Credit Rehabilitation

So, once I filed bankruptcy how do I restore my credit?

Bankruptcy does impact your credit score which is a gauge of how credit worthy you may be. Scores are drawn from information in monthly reports in the major Credit Reporting Agencies; TransUnion, Experian and Equifax. They reflect your credit history and in turn adjust your scores.

A bankruptcy filing remains in the credit reports for a maximum of 10 years. That does not mean you must have a bad score for that long. Your goal will be to create a new credit history post-bankruptcy. This is achieved through a combination of financial discipline and luck.

The discipline is to never pay a bill late. The credit reporting agencies keep close track of whether bills are paid on time.

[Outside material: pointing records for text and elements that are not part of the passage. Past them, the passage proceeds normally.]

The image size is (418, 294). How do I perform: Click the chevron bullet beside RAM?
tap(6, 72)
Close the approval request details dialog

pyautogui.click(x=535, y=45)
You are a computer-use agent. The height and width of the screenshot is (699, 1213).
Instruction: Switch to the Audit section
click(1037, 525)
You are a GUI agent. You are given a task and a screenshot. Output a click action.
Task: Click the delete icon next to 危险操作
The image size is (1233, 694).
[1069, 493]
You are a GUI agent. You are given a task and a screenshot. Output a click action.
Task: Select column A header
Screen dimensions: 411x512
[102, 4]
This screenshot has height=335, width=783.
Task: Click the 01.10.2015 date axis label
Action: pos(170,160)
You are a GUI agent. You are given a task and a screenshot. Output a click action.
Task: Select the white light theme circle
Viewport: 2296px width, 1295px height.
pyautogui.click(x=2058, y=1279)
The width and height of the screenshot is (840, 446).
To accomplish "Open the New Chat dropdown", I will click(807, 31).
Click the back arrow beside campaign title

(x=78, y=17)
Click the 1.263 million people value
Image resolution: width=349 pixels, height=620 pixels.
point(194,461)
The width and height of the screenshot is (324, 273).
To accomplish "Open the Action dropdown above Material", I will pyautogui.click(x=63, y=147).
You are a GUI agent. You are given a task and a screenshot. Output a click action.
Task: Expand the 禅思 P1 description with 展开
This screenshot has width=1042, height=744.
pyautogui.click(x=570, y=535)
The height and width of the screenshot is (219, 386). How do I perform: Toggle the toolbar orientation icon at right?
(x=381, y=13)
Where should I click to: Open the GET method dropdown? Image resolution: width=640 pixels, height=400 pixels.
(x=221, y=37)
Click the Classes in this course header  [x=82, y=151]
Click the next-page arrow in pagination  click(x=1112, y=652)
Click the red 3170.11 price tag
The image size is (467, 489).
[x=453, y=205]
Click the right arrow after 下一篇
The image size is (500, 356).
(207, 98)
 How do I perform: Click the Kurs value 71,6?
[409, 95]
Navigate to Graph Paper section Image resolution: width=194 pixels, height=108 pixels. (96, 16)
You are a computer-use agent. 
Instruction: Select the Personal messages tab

The luck part relates to whether you have the funds on hand to make those payments. Life “happens” and there will be months where un-foreseen expenses arise. If you have saved for such a rainy day your credit history will not suffer. If income and expenses are beyond your control, then poor credit will remain regardless of bankruptcy.

A thoughtful plan for creating your post-bankruptcy credit history is best. It may include:
Join a local Credit Union ~ get to know them
A modest loan that is paid on time and paid off early
Reasonable use of credit cards – yes they can be had after bankruptcy
Careful review of credit reports six months after the bankruptcy is over
(looking to “scrub” them from errors, such as a debt still listed as owing)

A Warning. There is a lot of useful information on the Internet on strategies to improve your scores. Beware, however, of any firm that claims it can eliminate your debts and fix your scores without bankruptcy. Most often this is a scam. Be particularly wary of any firm that requires a fee or wants you to pay into a fund prior to working with your creditors. These firms have no power to force your creditors to forgive a penny and most often will take your money with no results.

Professional advice on how to customize a successful plan post-bankruptcy is a good investment. You can get to good scores in only a few years if you follow your own plan.